— Task objective —
Continue the write-up on Scala case classes and their generated hashCode, picking up right after its last sentence.

— Selected excerpt —
Scala's case classes are an easy way to represent entities, with factory methods, extractors, and several convenience methods implemented "for free":
class Country(val isoCode: String, val name: String) case class CountryCC(isoCode: String, name: String)
val homeOfScala = new Country("CH", "Switzerland") val homeOfScalaCC = CountryCC("CH", "Switzerland") // factory method
scala> println(homeOfScala equals new Country("CH", "Switzerland")) false
scala> println(homeOfScalaCC equals CountryCC("CH", "Switzerland")) true
scala> println(homeOfScala.toString) $line348.$read$$iw$$iw$Country@39eb8ede
scala> println(homeOfScalaCC.toString) CountryCC(CH,Switzerland)
To give you a better idea of what's going on, we'll trace the invocation of hashCode, one of the convenience methods. We'll mix a "debugging" trait into the declaration or instantiations of the case class, then add case class instances to HashSets to see how hashCode is used. What is the result of executing the following code in the REPL?
trait TraceHashCode { override def hashCode: Int = { println(s"TRACE: In hashCode for ${this}") super.hashCode } }
// mix in trait at instantiation case class Country(isoCode: String) def newSwitzInst = new Country("CH") with TraceHashCode
// mix in trait at declaration time case class CountryWithTrace(isoCode: String) extends TraceHashCode def newSwitzDecl = CountryWithTrace("CH")
import collection.immutable.HashSet val countriesInst = HashSet(newSwitzInst) println(countriesInst.iterator contains newSwitzInst) println(countriesInst contains newSwitzInst)
val countriesDecl = HashSet(newSwitzDecl) println(countriesDecl.iterator contains newSwitzDecl) println(countriesDecl contains newSwitzDecl)
true TRACE: In hashCode for Country(CH) true true TRACE: In hashCode for CountryWithTrace(CH) true
true TRACE: In hashCode for Country(CH) true true TRACE: In hashCode for CountryWithTrace(CH) false
true TRACE: In hashCode for Country(CH) false true TRACE: In hashCode for CountryWithTrace(CH) false
true TRACE: In hashCode for Country(CH) true false TRACE: In hashCode for CountryWithTrace(CH) false
The generated implementation of equals and hashCode for case classes is based on structural equality: two instances are equal if they have the same type and equal constructor arguments. Since mixing in TraceHashCode does not affect that structure, you might assume that instances created by newSwitzInst are equal and have identical hash codes, and the same holds true for newSwitzDecl. And if this is true, countriesInst should contain newSwitzInst, and countriesDecl should contain newSwitzDecl.

— Information given —
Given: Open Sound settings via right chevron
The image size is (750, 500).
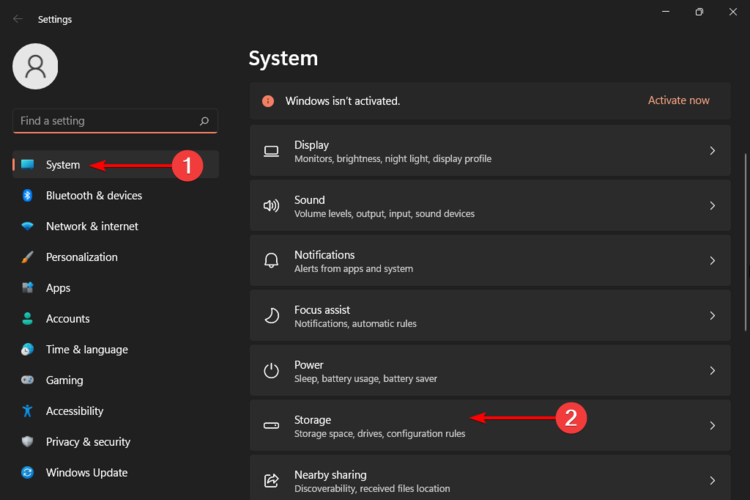Looking at the screenshot, I should [x=712, y=206].
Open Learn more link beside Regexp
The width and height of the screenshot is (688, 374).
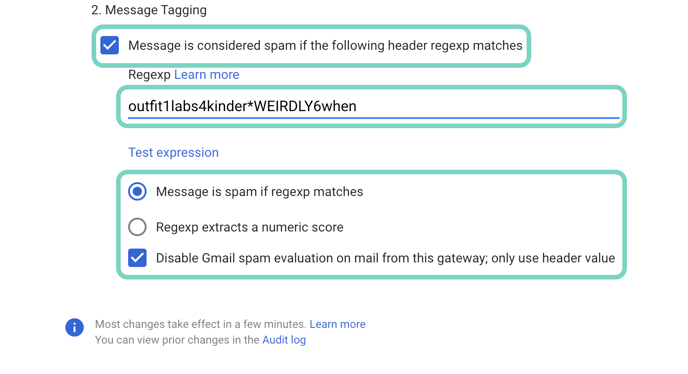point(207,75)
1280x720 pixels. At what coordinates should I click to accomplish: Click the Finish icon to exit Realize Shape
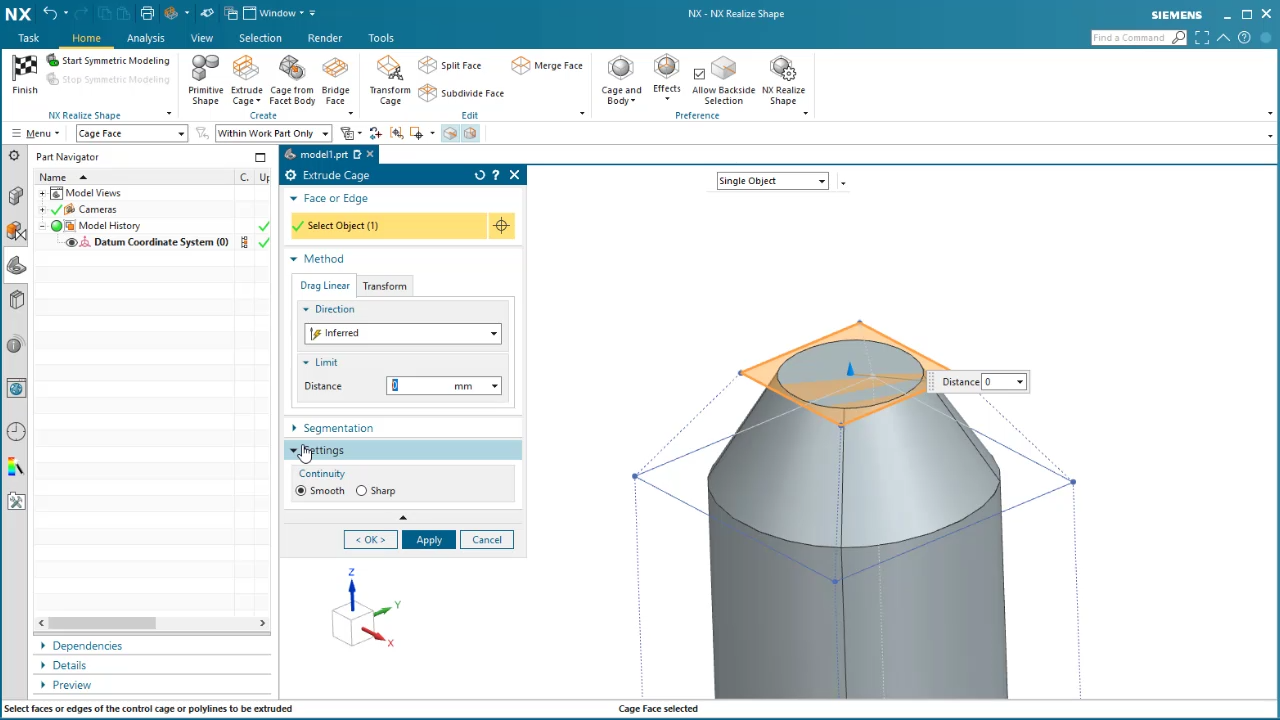24,73
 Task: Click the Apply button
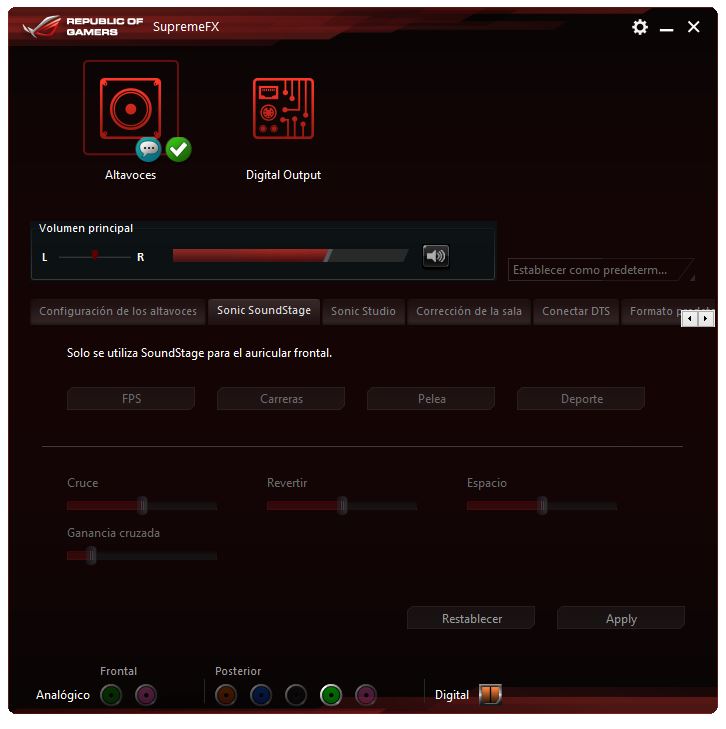pyautogui.click(x=621, y=619)
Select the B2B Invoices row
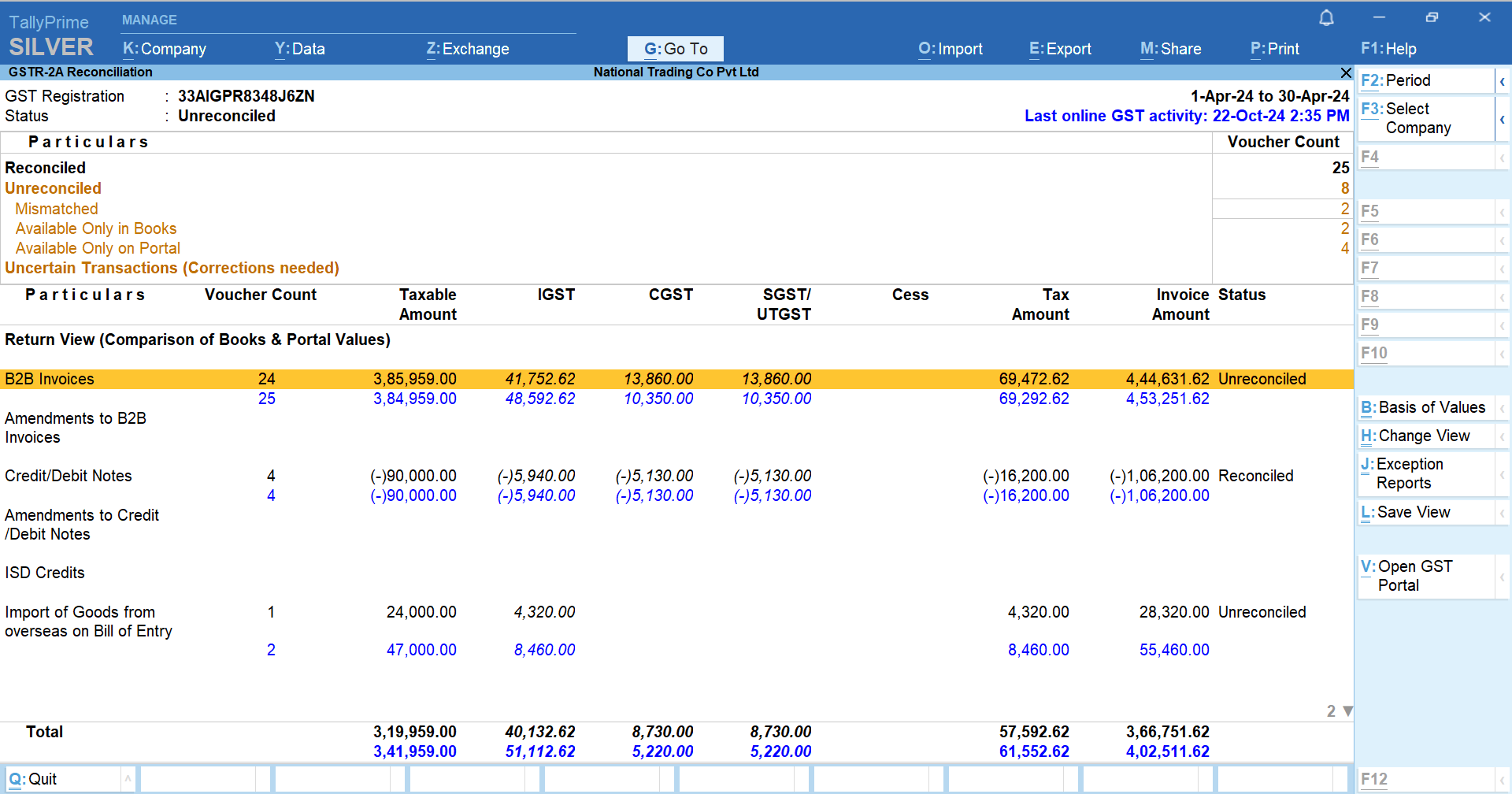 [50, 379]
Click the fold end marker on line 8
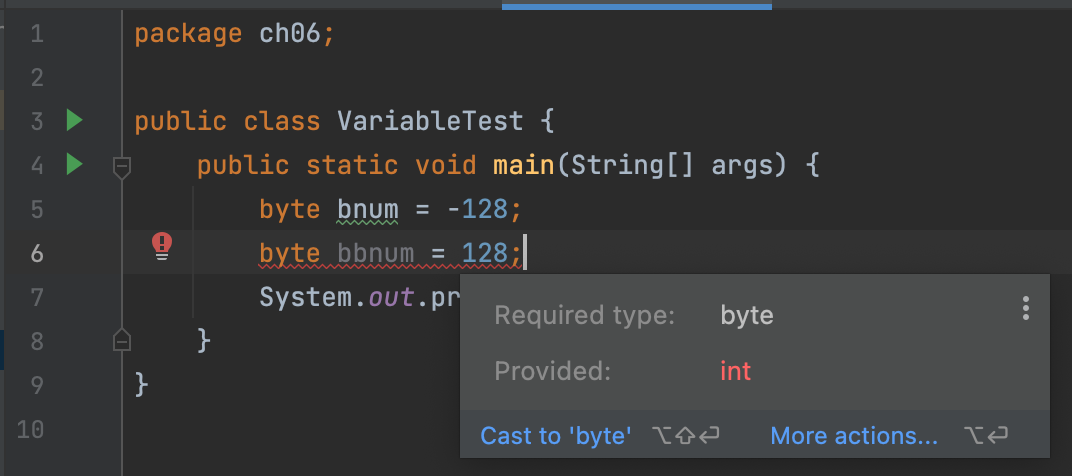Viewport: 1072px width, 476px height. coord(122,339)
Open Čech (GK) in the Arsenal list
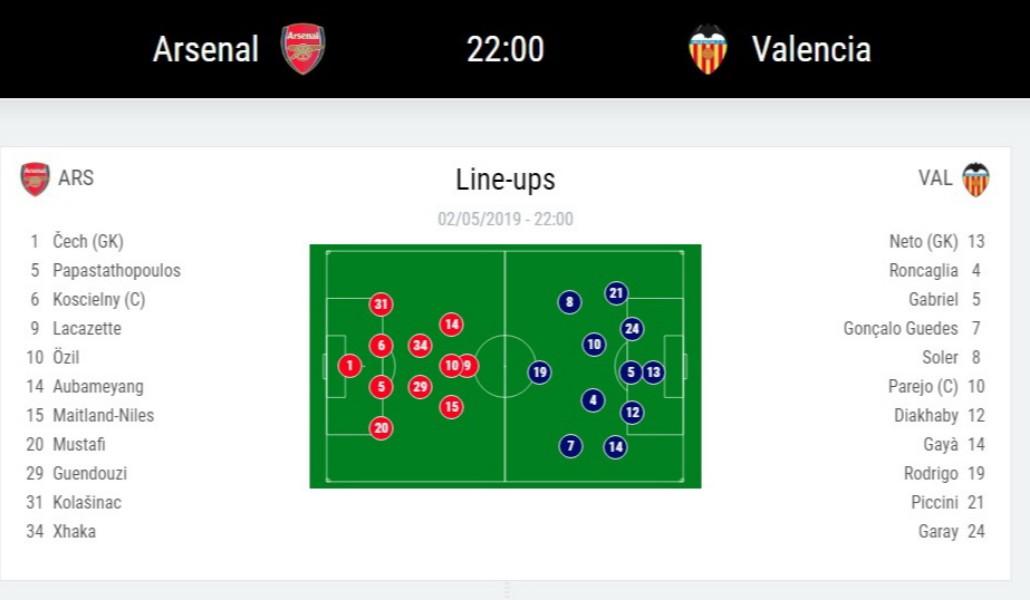The width and height of the screenshot is (1030, 600). (x=88, y=241)
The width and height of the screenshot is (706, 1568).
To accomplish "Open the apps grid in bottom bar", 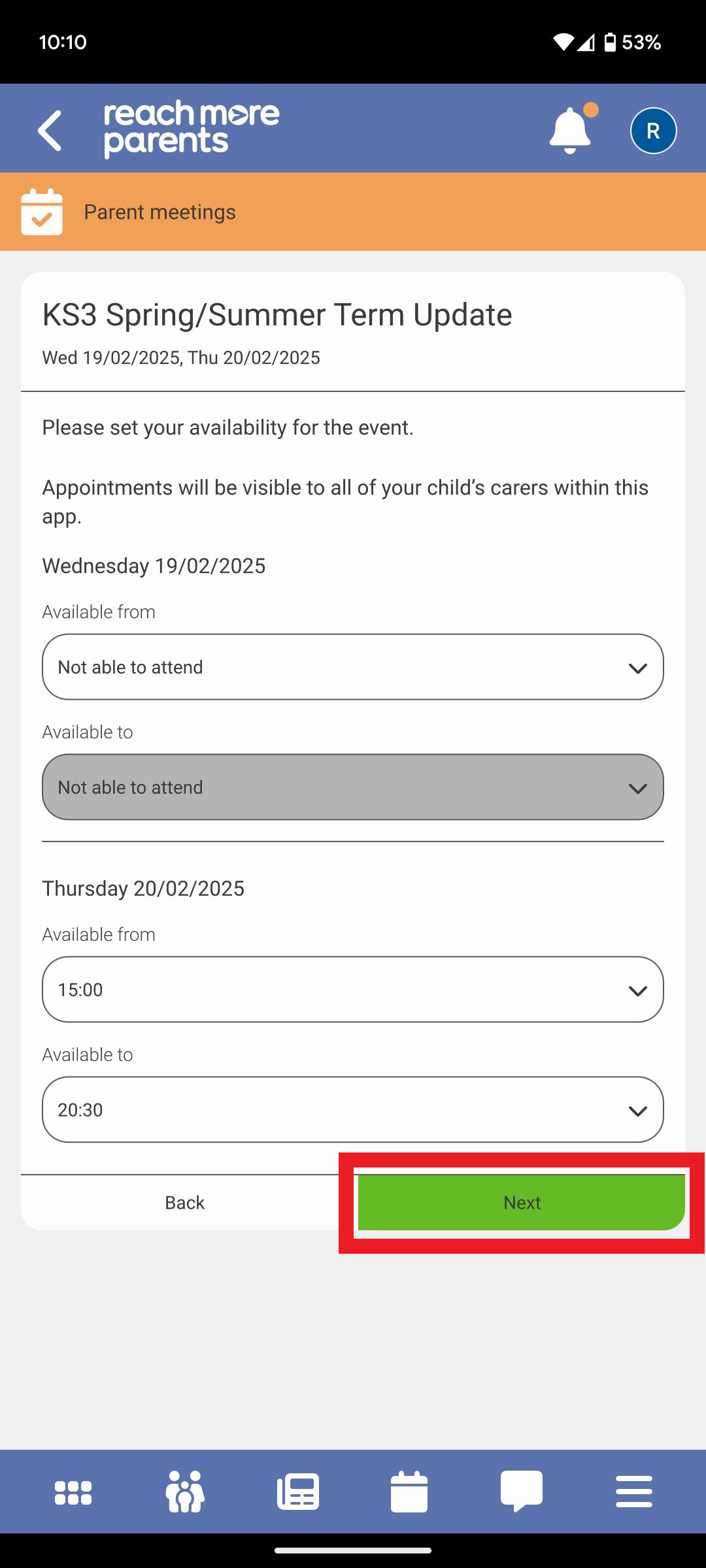I will tap(73, 1492).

— Answer to the exercise —
Or, you may wonder whether mixing in TraceHashCode at declaration time "switches off" the generated structural equality for CountryWithTrace. Different instances created by newSwitzDecl would have different hash codes and not be considered equal, and therefore the second instance created by newSwitzDecl would not be a member of countriesDecl. Surely, though, it makes no difference whether you check the set or the iterator?
Actually, it does. Mixing in TraceHashCode on instantiation leaves equals and hashCode behavior unaffected, as you might hope. But declaring CountryWithTrace as extending from TraceHashCode switches off the generated hashCode method for case classes, so the new instance created by newSwitzDecl is not found in the set. The generated equals implementation, on which the iterator depends, is not affected. The correct answer is number 2:
scala> println(countriesInst.iterator contains newSwitzInst) true
scala> println(countriesInst contains newSwitzInst) TRACE: In hashCode for Country(CH) true
scala> println(countriesDecl.iterator contains newSwitzDecl) true
scala> println(countriesDecl contains newSwitzDecl) TRACE: In hashCode for CountryWithTrace(CH) false
This is especially problematic because you are inadvertently violating the equals/hashCode contract here, which states, "it is required that if two objects are equal [...] they have identical hash codes."[1] Note that both instances created by newSwitzInst are considered equal (and have equal hash codes), so mixing in TraceHashCode at instantiation time does not have any unintended effects.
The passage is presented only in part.